> **Source records**
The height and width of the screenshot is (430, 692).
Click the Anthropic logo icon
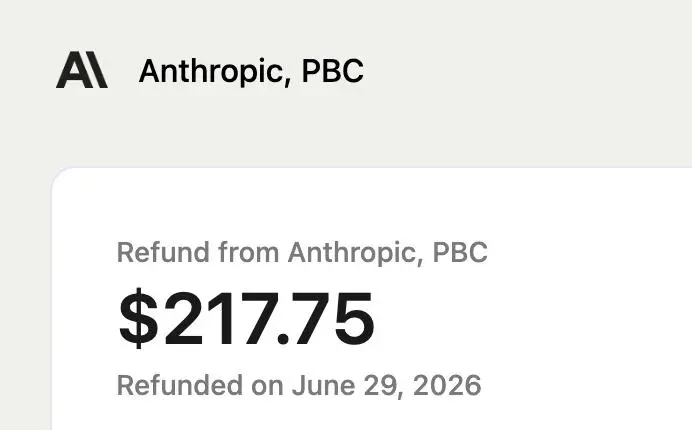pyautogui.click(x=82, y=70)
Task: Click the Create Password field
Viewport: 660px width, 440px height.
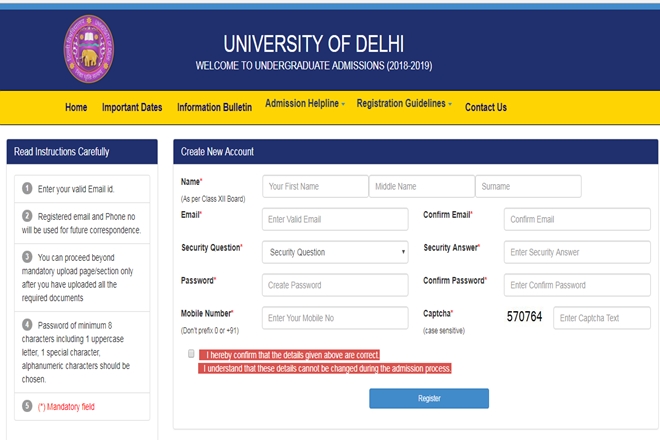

> **Instructions for the task**
Please report, as a bare number, how many lines of the data contain the word "height".

> **Task output**
2